Posted by Colin Eby, June 1st, 2018

Refinancing Your Mortgage For Home Renovations and Repairs

 Remember the feeling you had when you first got the keys to your home? You walked in the door with big plans for giving the kitchen a face-lift, or refinishing the basement one day. But as time passed (and bills kept piling up), your dream home renovations quickly took a backseat.

The good news is, over time you’ve also been building up equity in your home – and it can be a valuable asset. Low interest rates present homeowners a healthy opportunity to refinance their mortgage, which can be helpful in lowering monthly mortgage payments or accessing extra cash by borrowing against the equity in your home.

Advantages to Refinancing

Refinancing is a solid option for funding major renovations as it allows you to spread repayment over an extended period of time while taking advantage of low interest rates (which are much more reasonable than credit card or personal loan rates).

Homeowners can borrow up to 80% of your home’s appraised value (minus any outstanding mortgage balance). One of the key advantages to refinancing is to secure a lower mortgage rate, which reduces the overall cost of your loan and saves you money in the long term.
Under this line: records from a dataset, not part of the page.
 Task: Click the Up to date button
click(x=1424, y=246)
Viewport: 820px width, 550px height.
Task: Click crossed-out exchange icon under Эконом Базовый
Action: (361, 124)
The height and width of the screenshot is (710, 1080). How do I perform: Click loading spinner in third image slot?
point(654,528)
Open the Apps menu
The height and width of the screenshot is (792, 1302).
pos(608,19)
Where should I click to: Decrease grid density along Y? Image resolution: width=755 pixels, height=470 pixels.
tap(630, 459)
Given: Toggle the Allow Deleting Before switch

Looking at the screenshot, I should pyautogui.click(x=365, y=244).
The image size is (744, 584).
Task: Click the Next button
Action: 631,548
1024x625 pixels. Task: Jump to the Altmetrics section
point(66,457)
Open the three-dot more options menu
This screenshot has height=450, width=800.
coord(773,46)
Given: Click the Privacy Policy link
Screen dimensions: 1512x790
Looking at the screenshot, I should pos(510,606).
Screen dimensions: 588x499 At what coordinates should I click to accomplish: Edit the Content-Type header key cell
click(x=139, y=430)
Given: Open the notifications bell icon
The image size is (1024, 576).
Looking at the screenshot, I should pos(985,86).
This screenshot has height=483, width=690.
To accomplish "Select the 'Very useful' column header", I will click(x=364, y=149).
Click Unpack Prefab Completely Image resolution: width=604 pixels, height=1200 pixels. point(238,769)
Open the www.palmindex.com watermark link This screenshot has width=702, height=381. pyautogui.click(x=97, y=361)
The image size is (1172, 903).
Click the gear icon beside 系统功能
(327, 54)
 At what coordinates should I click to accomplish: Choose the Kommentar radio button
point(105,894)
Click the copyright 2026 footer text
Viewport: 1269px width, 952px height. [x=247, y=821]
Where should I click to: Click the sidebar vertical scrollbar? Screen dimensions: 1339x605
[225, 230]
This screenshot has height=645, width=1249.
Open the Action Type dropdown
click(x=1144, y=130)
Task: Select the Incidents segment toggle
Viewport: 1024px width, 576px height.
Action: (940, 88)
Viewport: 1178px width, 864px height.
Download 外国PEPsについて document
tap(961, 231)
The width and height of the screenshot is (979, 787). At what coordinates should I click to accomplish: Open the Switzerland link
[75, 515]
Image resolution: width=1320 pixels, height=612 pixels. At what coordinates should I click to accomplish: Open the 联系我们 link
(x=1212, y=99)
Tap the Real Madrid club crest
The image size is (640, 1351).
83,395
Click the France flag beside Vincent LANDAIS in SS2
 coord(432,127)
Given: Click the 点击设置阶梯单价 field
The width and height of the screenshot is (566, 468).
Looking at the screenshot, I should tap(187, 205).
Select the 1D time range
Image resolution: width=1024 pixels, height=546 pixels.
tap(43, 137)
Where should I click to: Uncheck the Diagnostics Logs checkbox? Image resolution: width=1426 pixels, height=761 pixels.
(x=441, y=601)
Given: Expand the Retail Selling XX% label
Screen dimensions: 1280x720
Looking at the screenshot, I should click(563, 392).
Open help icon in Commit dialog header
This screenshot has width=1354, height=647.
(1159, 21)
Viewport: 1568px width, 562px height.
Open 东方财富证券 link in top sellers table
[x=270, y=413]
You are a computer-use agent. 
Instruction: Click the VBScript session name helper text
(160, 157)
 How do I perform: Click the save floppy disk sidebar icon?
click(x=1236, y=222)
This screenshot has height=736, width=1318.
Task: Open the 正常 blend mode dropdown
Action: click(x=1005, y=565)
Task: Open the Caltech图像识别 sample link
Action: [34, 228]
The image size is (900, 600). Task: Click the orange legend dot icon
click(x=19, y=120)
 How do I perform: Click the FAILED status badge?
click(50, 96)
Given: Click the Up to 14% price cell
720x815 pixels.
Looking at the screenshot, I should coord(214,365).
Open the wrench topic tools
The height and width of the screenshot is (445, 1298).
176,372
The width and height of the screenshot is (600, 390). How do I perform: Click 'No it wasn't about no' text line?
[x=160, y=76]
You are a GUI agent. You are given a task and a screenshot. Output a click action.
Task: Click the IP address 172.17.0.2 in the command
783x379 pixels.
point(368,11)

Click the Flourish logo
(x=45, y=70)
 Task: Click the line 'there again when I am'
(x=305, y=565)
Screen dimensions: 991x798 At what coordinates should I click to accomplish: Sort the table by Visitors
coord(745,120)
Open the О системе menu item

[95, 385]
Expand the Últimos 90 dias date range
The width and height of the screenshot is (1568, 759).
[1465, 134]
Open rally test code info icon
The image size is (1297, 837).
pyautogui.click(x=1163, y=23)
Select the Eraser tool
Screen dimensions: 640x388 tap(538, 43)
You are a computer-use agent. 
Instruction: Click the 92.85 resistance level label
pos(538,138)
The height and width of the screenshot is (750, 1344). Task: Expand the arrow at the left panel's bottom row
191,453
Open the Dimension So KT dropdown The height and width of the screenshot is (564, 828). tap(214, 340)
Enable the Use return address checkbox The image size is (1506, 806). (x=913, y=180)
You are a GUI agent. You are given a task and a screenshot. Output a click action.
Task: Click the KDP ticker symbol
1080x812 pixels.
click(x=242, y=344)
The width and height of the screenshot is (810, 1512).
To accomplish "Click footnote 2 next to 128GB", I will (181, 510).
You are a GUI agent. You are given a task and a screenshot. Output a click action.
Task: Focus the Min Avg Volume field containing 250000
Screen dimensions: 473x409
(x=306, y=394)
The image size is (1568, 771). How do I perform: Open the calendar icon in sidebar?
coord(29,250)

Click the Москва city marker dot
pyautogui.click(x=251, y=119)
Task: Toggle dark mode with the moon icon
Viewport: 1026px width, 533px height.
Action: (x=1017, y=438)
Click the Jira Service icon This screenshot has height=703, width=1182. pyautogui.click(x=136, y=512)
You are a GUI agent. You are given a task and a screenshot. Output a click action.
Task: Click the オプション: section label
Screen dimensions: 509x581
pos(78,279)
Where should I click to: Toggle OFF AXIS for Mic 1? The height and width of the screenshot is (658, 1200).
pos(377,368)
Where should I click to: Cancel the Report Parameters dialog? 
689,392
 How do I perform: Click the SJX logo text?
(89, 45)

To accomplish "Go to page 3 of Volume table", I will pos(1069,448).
In fact, you could be in a position where refinancing allows you to access funds for home repairs without resulting in any increase in your mortgage payment.

What You Should Know Before Refinancing

Here are three tips to keep in mind when taking advantage of the refinancing option to pay for home renovations and repairs:

1. Consider the interest rate and fees.

It’s important that you read the fine print and look closely at the interest rate and fees. While a lender’s interest rate may be low, the fees could be excessive. This is why it pays to work closely with a mortgage broker you trust, someone who will explain all of your options and negotiate the best terms on your behalf.

2. Look to get rid of private mortgage insurance premiums.

Refinancing also presents the opportunity to rid yourself of private mortgage insurnace premiums once and for all. If you didn’t contribute at least a 20% down payment when the mortgage was initially taken out, you would have been stuck paying PMI, resulting in a higher mortgage payment. But as your mortgage balance decreases and the property values increase, it’s possible that the PMI could be eliminated, therefore further reducing your monthly payments.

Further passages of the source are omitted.